After filtering the virtual data as described above, machine learning is performed using a predetermined machine learning algorithm. (S4) The machine learning algorithm uses a DBN (Deep Belief Network) algorithm. The DBN algorithm can be used even when there is no information on the steady state or abnormal state in the data information obtained from the sensors. At this time, a plurality of different DBN algorithms (DBN_A to N) are applied to each of the plurality of faults (A to N).

(S5), the machine learning diagnostic models (Model_A to N) are generated for the plurality of faults (A to N), respectively, by using the DBN algorithm . For example, among a plurality of machine learning diagnostic models, Model A (Model A) refers to a model for diagnosing whether a fault A is in a steady state or an abnormal state. The machine learning diagnostic models (Model_A to N) can be modified in accordance with real-time data and diagnosis results to be described later.

As described above, when a plurality of machine learning diagnostic models (Model_A to N) are generated for a plurality of faults (A to N), the air conditioning system can be actually operated to apply the machine learning diagnostic model. S6)

When the air conditioning system is actually operated, the sensors provided in the air conditioning system measure data in real time. (S7) Measurement data measured by the sensors are shown in Table 1.

The measurement data measured by the sensors are subjected to a filtering process to generate real-time data. (S8) The filtering process is the same as the filtering process of the learning data. That is, the measurement data is normalized and the dimension is reduced through a principal component analysis algorithm.

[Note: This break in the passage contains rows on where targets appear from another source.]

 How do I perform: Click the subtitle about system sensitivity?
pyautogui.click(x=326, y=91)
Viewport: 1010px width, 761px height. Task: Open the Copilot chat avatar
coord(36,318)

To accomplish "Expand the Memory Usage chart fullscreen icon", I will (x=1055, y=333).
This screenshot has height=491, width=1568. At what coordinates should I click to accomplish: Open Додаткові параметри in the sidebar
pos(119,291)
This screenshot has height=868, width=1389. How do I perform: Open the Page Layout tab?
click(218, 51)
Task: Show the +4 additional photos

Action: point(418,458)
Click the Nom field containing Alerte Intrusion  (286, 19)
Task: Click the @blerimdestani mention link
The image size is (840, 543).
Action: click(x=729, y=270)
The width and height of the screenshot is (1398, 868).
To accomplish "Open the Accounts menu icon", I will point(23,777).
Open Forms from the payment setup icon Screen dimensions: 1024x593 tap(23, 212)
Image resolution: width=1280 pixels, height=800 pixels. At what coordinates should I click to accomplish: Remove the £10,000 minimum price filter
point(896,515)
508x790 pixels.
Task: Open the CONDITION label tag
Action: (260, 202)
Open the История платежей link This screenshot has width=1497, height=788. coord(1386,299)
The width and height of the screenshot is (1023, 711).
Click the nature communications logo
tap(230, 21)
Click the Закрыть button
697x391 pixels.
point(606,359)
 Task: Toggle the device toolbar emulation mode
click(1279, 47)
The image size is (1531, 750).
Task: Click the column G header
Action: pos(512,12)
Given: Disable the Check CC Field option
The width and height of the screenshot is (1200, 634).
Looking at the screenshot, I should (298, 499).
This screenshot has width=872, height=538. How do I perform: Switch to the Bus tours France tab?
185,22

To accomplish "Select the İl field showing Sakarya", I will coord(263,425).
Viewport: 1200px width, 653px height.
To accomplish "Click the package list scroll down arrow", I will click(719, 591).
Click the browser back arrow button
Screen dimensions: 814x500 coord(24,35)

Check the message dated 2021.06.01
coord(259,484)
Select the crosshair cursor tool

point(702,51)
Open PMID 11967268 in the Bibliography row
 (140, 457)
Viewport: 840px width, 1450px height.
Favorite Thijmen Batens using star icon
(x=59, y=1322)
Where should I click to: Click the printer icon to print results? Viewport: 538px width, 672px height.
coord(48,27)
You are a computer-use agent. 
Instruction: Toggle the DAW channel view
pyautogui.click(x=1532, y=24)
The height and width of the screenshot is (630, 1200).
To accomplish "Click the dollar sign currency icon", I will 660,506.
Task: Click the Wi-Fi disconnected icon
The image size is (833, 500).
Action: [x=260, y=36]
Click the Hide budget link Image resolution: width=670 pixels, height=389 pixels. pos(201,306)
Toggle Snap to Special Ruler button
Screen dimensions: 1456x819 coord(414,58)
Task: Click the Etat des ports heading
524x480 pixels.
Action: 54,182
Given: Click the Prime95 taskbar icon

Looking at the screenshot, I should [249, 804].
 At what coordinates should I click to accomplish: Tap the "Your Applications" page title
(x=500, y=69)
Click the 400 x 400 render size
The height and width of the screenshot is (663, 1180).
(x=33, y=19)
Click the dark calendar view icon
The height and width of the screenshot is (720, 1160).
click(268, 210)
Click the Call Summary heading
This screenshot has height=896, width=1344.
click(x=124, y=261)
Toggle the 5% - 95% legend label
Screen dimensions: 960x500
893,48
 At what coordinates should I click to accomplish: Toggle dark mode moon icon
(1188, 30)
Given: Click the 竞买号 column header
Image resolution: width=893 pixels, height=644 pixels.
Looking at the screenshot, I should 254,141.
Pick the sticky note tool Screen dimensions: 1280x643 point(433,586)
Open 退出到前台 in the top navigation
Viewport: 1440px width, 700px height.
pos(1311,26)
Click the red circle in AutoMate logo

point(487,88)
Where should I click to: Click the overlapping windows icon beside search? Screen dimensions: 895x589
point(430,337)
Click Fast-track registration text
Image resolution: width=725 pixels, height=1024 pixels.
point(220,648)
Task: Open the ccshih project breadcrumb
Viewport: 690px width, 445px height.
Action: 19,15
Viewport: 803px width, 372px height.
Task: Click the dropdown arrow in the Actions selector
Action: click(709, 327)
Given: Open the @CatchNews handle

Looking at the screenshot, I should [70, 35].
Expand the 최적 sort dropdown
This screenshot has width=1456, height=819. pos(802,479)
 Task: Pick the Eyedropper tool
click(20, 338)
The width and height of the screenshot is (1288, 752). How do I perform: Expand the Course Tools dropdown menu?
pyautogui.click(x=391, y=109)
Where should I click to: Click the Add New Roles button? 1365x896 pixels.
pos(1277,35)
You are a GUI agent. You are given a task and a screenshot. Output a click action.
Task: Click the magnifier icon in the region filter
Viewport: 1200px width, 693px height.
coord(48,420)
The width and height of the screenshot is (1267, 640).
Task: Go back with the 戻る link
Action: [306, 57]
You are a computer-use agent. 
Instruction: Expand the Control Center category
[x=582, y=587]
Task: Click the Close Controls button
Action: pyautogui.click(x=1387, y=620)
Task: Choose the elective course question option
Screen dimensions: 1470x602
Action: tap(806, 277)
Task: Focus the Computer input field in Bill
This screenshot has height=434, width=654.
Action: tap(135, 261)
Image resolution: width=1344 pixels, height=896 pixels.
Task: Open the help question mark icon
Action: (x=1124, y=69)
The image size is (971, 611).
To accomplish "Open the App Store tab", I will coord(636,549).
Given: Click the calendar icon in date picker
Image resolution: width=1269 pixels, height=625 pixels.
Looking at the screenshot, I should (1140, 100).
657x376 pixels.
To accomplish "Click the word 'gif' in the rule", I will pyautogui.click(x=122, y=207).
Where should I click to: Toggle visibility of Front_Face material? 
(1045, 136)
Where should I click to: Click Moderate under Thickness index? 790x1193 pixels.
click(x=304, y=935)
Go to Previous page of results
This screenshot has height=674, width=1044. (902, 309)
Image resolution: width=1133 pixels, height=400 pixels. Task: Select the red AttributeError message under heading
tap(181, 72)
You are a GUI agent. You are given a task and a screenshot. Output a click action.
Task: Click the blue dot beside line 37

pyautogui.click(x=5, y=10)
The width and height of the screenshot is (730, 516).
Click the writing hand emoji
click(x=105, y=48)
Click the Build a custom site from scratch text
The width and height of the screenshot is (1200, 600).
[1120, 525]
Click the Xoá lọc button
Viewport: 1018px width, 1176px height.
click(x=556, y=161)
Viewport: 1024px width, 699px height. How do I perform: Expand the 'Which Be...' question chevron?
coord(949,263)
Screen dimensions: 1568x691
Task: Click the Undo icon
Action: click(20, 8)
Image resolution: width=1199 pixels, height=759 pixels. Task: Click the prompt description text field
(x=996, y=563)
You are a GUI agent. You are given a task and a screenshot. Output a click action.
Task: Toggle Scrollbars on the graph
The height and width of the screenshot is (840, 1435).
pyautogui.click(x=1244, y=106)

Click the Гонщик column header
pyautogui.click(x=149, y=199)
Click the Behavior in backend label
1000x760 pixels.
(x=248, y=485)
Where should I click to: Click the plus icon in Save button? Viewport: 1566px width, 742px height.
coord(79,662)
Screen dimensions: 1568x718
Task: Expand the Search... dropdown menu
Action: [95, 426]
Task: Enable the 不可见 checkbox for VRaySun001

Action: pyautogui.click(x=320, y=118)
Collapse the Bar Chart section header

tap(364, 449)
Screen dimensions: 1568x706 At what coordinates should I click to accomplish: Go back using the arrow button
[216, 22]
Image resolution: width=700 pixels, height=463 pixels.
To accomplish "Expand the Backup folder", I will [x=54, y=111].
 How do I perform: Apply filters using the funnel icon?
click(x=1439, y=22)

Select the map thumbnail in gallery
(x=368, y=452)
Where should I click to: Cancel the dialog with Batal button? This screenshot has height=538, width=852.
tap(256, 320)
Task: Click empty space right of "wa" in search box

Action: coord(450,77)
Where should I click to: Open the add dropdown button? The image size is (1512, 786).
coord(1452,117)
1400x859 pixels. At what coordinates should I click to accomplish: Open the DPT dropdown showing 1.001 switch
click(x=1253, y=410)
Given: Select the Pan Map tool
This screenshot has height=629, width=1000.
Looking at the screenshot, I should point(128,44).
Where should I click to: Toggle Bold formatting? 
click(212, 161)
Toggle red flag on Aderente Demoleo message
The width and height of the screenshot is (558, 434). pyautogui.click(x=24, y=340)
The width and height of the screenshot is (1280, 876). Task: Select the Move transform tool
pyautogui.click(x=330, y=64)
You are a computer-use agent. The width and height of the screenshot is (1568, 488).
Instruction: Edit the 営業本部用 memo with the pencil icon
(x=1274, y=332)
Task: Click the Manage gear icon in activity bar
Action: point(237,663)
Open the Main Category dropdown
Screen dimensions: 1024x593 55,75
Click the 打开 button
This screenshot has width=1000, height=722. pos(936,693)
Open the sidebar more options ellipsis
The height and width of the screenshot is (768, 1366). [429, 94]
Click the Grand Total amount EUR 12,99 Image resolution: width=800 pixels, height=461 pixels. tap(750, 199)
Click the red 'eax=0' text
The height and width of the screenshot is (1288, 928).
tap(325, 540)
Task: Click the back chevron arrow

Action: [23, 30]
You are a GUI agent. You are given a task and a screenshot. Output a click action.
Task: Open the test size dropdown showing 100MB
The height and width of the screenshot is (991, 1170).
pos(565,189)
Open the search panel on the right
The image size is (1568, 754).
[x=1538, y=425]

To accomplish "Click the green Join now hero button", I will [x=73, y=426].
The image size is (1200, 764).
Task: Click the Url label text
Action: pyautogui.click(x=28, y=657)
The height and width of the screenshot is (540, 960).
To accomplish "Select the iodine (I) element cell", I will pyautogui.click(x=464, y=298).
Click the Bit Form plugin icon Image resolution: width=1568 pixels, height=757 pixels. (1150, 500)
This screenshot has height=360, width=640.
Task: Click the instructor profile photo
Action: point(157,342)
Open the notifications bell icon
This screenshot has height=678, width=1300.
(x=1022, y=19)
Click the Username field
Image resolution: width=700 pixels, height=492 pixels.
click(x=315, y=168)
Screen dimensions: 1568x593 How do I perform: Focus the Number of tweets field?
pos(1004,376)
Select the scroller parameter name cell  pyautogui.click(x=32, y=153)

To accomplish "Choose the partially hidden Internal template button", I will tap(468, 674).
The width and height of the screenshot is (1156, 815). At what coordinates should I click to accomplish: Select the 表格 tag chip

When the real-time data is generated, the real-time data is input to the plurality of machine learning diagnostic models (Model_A ~ N). Wherein the air conditioning system is configured to detect whether the air conditioning system is in a normal state in which no failure occurs or in an abnormal state in which a failure has occurred from the machine learning diagnosis model by inputting the real time data to the plurality of machine learning diagnosis models (Model_A ~ (S9). That is, the plurality of machine learning diagnostic models (Model_A to Model N) can calculate the probability of occurrence of the plurality of faults (A to N) And if the output probability exceeds a predetermined reference value, it is judged that a failure has occurred and is in an abnormal state. When there are a plurality of faults determined to be abnormal among the plurality of faults (A to N), the fault having the highest probability is preferentially diagnosed and derived from the diagnosis result. For example, if a probability that a first fault (A) occurs in the first model (Model_A) among the plurality of machine learning diagnostic models (Model_A to N) is output and the output probability exceeds a predetermined first reference value , It is detected that the first fault (A) is generated and is in an abnormal state. Also, if a probability that a second fault (B) is generated in the second model (Model_B) out of the plurality of machine learning diagnostic models (Model_A to N) is output and the output probability exceeds a predetermined second reference value, The second fault B is detected and it is detected that it is in an abnormal state. If both of the first fault A and the second fault B are generated and are all detected as abnormal, the diagnosis engine determines whether the first fault A occurs and the second fault B The probability of occurrence is compared with each other to diagnose a fault with a higher probability. If the probability that the first fault A is generated is higher than the probability that the second fault B is generated, it is determined that the first fault A has occurred, . Therefore, among the plurality of faults A to N, facilities associated with the fault having the highest probability can be checked first.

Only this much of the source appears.